- **What this task involves**: Which lines of the data, from the line containing "The height and width of the screenshot is (1777, 936)." down to the line containing "point(503,458)", both included, can you give as a JSON list of strings, one string per line with blank lines skipped and the pictures left out?

- **Given entries**:

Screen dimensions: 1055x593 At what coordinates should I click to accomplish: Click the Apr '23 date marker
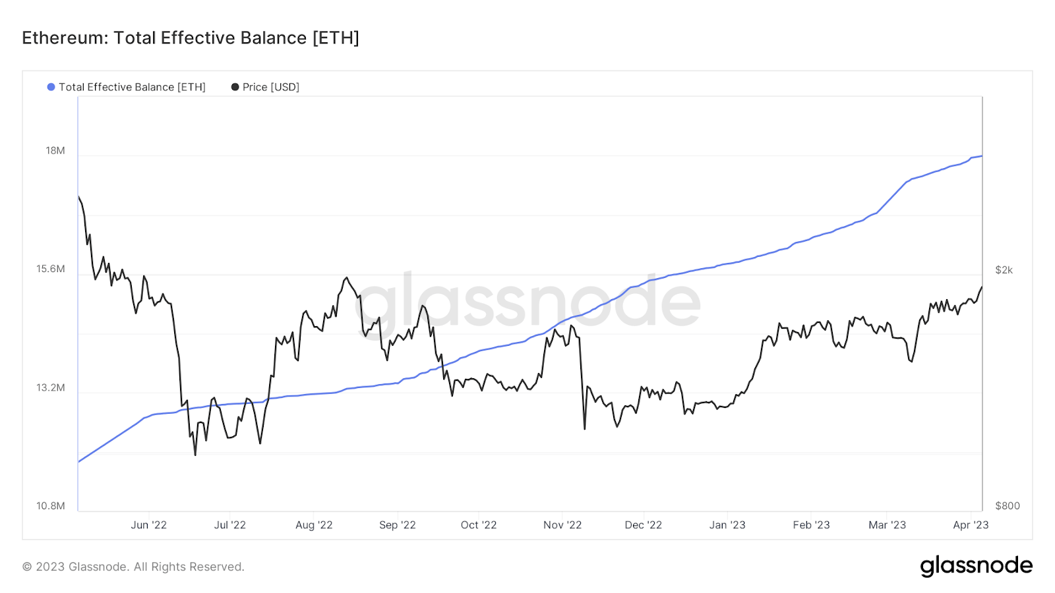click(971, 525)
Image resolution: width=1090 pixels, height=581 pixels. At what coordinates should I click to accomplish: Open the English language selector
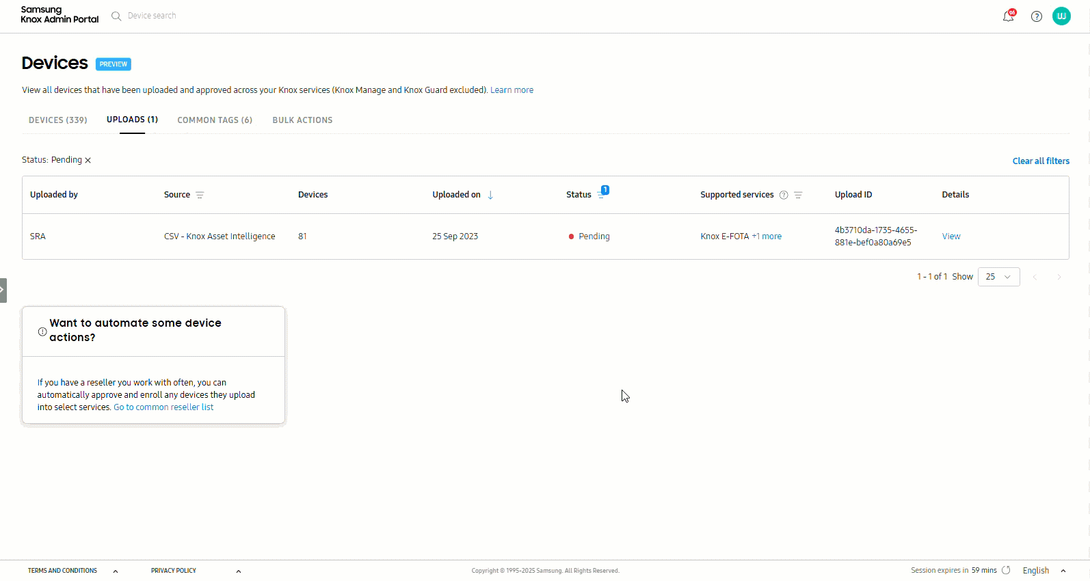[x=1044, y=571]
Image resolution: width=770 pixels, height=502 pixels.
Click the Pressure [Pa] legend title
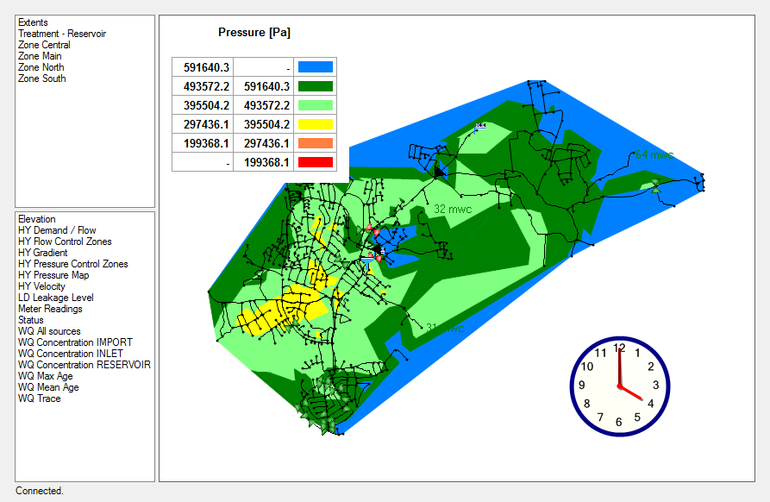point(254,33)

...

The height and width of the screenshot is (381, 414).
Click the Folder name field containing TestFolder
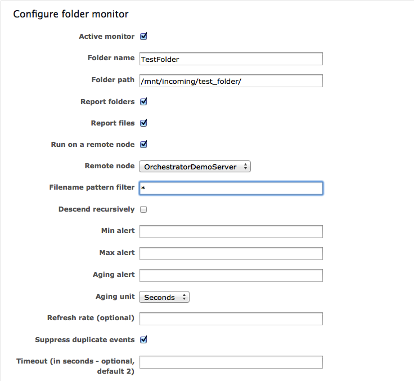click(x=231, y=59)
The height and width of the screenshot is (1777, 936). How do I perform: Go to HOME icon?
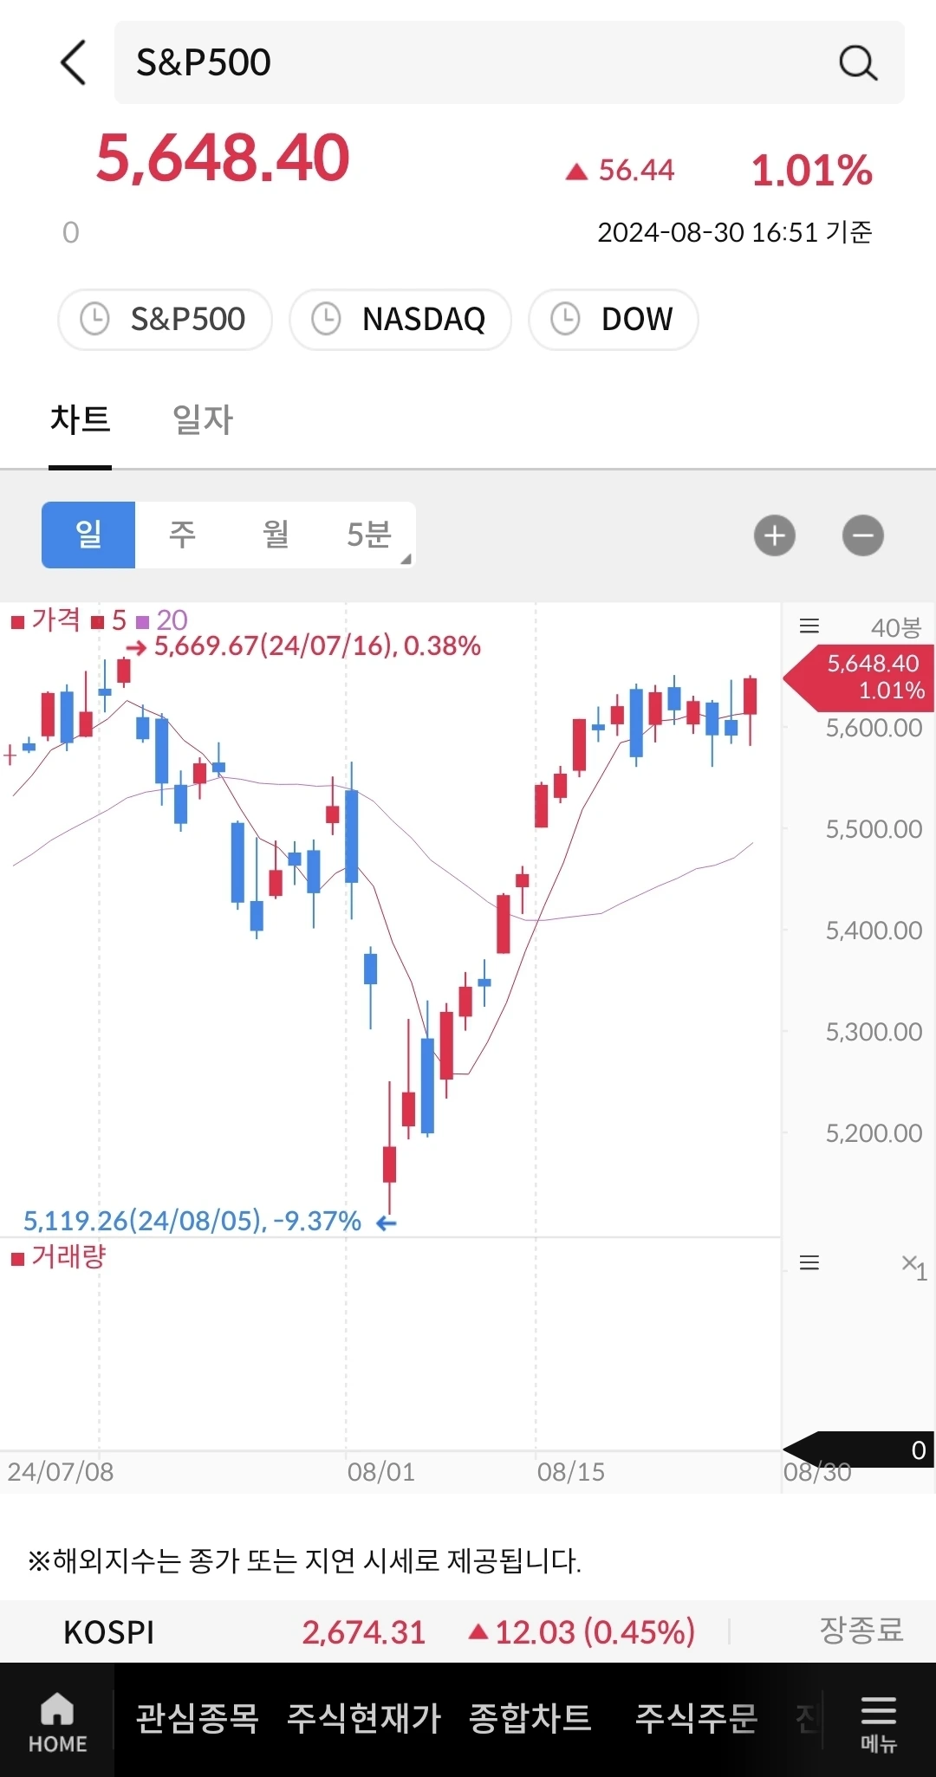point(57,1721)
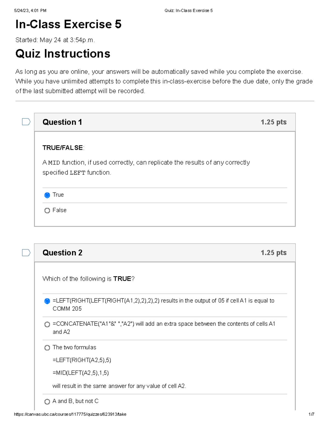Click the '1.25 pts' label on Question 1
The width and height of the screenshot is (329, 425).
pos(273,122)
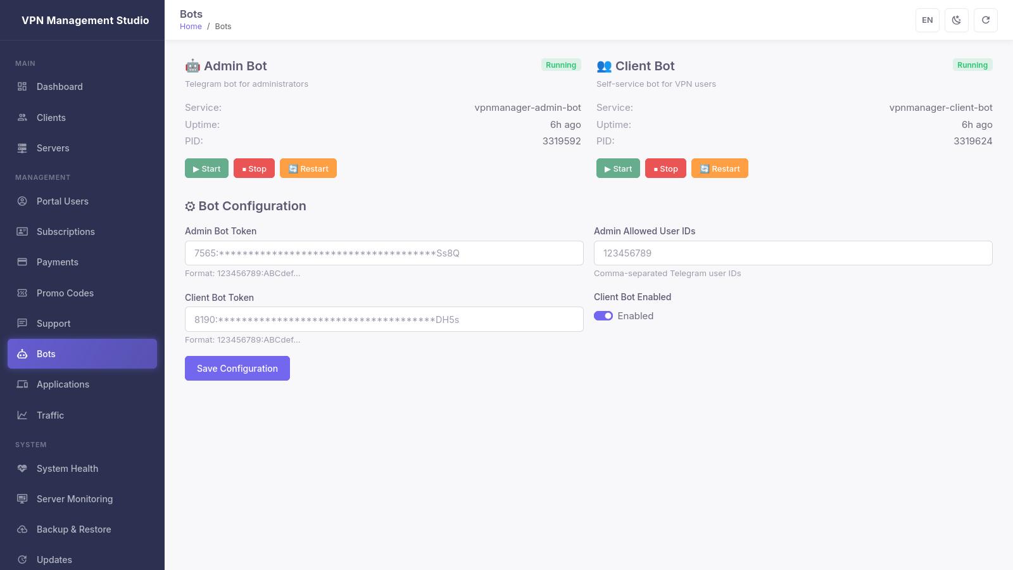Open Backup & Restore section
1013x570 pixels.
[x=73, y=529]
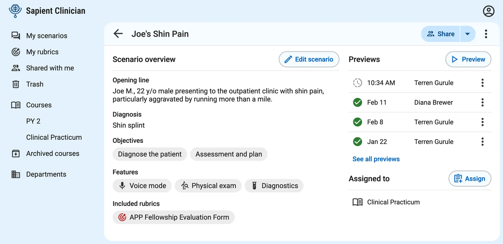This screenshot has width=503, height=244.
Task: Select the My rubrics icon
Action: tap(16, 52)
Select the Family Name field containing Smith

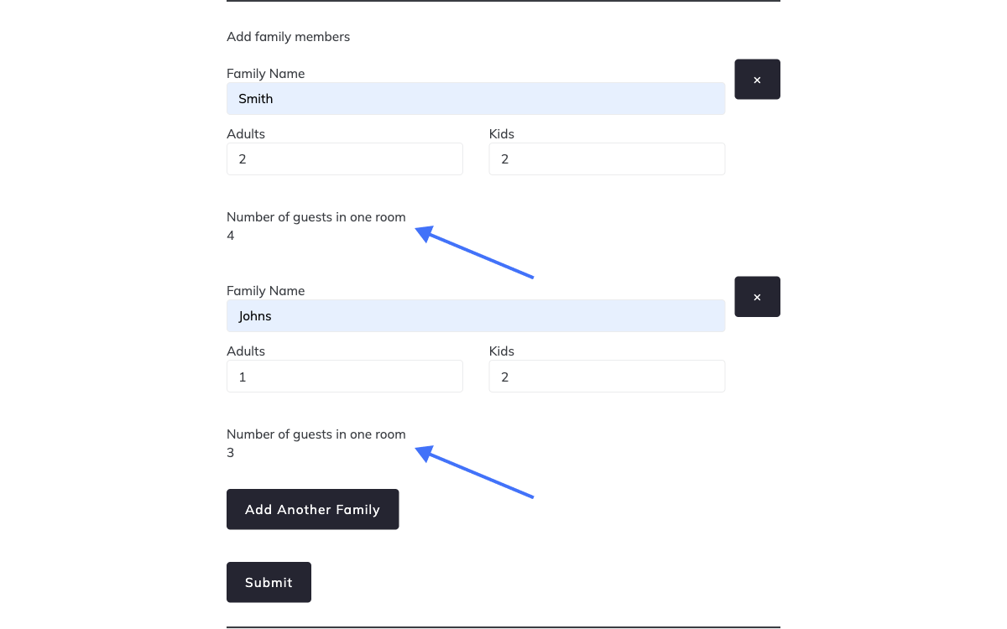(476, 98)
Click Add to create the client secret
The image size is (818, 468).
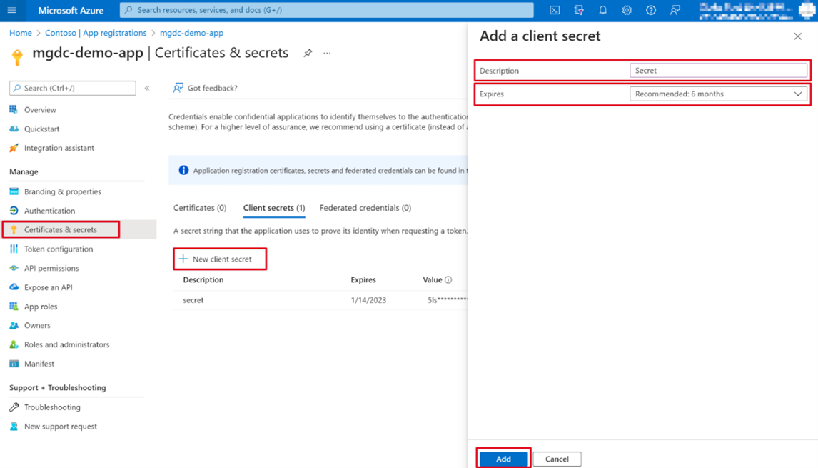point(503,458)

- **Finished exercise**:
[
  "The height and width of the screenshot is (1777, 936). How do I perform: Go to HOME icon?",
  "point(57,1721)",
  "Click the '1.25 pts' label on Question 1",
  "The width and height of the screenshot is (329, 425).",
  "pos(273,122)",
  "Open Backup & Restore section",
  "1013x570 pixels.",
  "[x=73, y=529]",
  "This screenshot has width=503, height=244.",
  "Task: Select the My rubrics icon",
  "Action: tap(16, 52)",
  "Select the Family Name field containing Smith",
  "(476, 98)",
  "Click Add to create the client secret",
  "The image size is (818, 468).",
  "point(503,458)"
]